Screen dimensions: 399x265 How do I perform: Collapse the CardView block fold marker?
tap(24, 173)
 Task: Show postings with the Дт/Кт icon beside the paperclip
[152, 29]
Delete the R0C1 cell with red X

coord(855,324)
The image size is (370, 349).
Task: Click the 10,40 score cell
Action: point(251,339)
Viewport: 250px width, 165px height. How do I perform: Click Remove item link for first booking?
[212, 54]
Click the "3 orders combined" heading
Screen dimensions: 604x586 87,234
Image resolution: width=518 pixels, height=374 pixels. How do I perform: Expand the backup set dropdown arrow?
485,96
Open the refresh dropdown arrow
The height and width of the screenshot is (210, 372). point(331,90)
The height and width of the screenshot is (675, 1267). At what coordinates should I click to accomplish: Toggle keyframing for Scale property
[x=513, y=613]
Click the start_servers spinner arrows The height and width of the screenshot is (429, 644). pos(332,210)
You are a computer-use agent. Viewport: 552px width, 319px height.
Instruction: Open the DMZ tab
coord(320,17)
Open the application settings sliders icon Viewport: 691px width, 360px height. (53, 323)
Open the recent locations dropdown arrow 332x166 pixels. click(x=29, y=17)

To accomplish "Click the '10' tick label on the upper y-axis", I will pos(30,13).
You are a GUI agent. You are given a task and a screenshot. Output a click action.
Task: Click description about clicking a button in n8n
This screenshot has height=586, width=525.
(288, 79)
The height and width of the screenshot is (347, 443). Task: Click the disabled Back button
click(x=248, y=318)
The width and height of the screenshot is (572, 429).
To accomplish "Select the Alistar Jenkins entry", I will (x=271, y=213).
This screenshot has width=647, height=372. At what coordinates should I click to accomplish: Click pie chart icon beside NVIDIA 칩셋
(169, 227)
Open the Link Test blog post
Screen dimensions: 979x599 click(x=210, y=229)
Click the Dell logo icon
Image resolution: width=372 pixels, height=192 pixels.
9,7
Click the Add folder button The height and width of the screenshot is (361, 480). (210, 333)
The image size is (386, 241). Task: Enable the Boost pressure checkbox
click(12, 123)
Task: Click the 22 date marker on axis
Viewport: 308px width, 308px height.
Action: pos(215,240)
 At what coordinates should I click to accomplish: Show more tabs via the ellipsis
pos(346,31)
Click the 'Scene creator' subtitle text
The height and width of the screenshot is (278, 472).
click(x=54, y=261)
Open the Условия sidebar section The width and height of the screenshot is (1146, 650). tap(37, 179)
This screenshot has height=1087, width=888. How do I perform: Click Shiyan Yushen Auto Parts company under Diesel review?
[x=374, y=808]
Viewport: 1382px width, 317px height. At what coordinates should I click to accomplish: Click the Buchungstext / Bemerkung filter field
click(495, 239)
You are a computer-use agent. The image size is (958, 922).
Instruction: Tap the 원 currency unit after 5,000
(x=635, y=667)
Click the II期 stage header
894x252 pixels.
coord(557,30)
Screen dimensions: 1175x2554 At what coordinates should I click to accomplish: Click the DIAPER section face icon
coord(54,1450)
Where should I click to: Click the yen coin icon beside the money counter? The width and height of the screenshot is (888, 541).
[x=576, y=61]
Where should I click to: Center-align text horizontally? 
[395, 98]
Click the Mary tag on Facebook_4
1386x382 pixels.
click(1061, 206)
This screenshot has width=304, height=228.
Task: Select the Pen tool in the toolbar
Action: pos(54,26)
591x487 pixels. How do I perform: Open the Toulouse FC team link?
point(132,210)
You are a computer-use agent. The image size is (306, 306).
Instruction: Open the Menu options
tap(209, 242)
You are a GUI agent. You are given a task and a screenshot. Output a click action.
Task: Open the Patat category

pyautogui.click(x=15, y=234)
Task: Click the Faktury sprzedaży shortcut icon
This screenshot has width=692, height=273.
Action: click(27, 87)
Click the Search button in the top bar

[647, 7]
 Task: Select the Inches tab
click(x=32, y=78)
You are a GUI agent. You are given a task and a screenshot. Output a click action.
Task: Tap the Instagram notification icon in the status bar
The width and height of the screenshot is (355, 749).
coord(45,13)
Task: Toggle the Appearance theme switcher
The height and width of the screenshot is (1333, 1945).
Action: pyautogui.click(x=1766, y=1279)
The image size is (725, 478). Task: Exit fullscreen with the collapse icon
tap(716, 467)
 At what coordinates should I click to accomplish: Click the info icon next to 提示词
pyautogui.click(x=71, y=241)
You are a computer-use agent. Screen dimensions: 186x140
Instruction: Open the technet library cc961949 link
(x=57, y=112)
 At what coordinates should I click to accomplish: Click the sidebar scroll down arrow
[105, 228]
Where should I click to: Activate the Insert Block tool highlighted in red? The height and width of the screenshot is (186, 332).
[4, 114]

= = = = =

*WHAT YOU NEED TO DO*: Filter the entries above down to the lines containing the word "will".

*TASK SOLUTION*:
To accomplish "Click the '10' tick label on the upper y-axis", I will pos(30,13).
To accomplish "Select the Alistar Jenkins entry", I will (x=271, y=213).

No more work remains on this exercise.